A Justiça Eleitoral intensificou a campanha de orientação para as Eleições Gerais de 2026, lembrando que o eleitor fará seis votos no primeiro turno, marcado para 4 de outubro. A sequência será deputado federal, deputado estadual, dois votos para senador, governador e presidente da República. Como neste ano serão eleitos dois senadores por estado, será necessário votar em candidatos diferentes para as duas vagas. A recomendação é que o eleitor acompanhe as propostas dos candidatos e leve uma “cola eleitoral” com os números escolhidos para agilizar a votação.
Exame toxicológico passa a integrar a primeira habilitação
Entrou em vigor a exigência do exame toxicológico para quem busca a primeira Carteira Nacional de Habilitação (CNH). Em Mato Grosso, o Detran já adaptou seus sistemas à nova legislação, que também alcança mudanças de categoria e condutores profissionais das categorias C, D e E. Segundo dados da Senatran, aproximadamente 223 mil exames realizados entre 2021 e 2025 apresentaram resultado positivo em todo o país, sendo cerca de 70% relacionados ao uso de cocaína. O objetivo da medida é ampliar a segurança no trânsito e prevenir o uso de substâncias psicoativas entre novos motoristas.

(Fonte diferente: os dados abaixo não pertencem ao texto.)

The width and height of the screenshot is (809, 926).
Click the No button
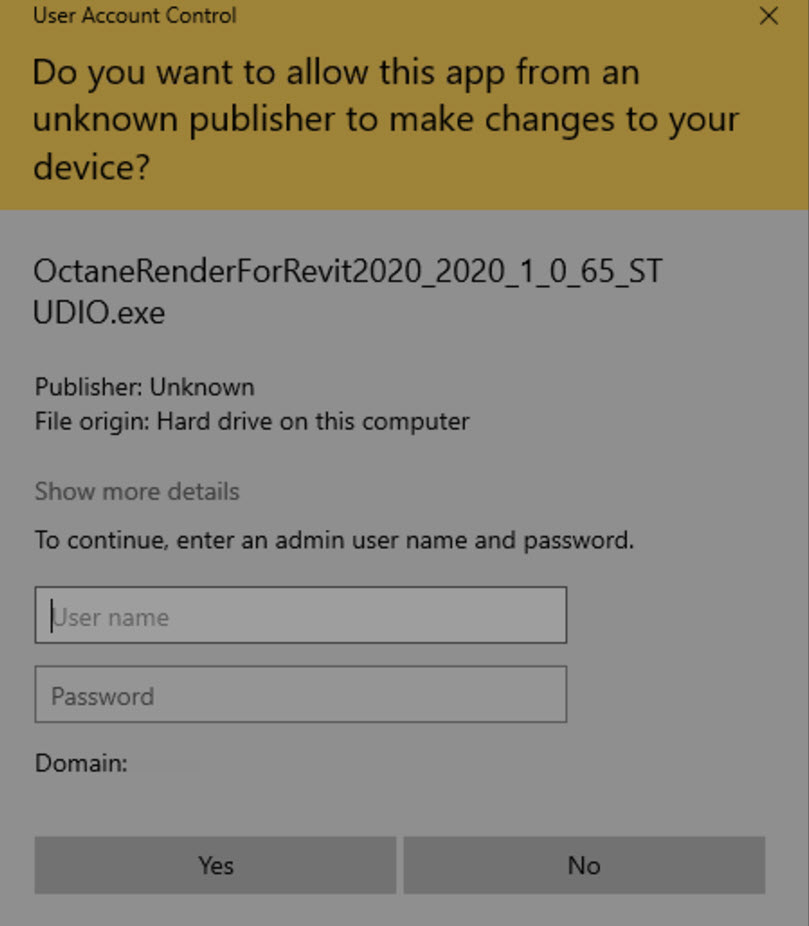(584, 865)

Mato Grosso entra no grupo das dez maiores economias do país

Mato Grosso foi o 12° que mais gerou empregos entre os 27 estados brasileiros.

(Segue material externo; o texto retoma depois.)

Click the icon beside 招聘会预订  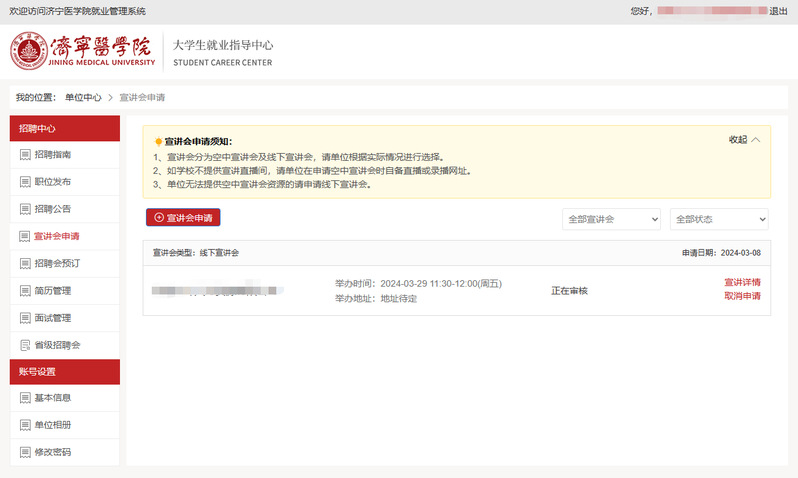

O Produto Interno Bruto (PIB) de Mato Grosso praticamente dobrou em quatro anos, passando de R$ 142 bilhões em 2019 para R$ 273 bilhões em 2023, conforme dados do IBGE. Com isso, o Estado avançou da 13ª para a 10ª posição entre as maiores economias brasileiras e elevou sua participação no PIB nacional de 1,9% para 2,5%. O PIB per capita também evoluiu, colocando Mato Grosso na terceira posição nacional. O governo estadual atribui o desempenho aos investimentos em infraestrutura, incentivos fiscais, segurança jurídica e melhoria da logística.
Dólar recua e fecha cotado a R$ 5,13
O dólar encerrou o último pregão cotado a R$ 5,13, com queda de 0,7%, atingindo o menor patamar das últimas semanas. O movimento foi impulsionado pela revisão para baixo das projeções de inflação no Boletim Focus, fortalecendo a percepção de melhora do cenário econômico brasileiro. O euro fechou o dia cotado a R$ 5,88.

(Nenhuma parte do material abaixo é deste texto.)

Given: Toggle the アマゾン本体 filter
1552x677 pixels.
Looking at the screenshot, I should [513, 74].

Queda do petróleo ainda depende da Petrobras para chegar às bombas
Os preços internacionais do petróleo recuaram para cerca de US$ 72 por barril, refletindo o avanço das negociações entre Estados Unidos e Irã e o aumento da produção anunciado pela Opep+. Apesar da redução no mercado internacional, os consumidores brasileiros ainda dependem da política de preços da Petrobras e da cotação do dólar para que eventuais reduções sejam repassadas aos combustíveis. A queda também influencia a competitividade do etanol e pode repercutir nas decisões sobre a política de biocombustíveis no país.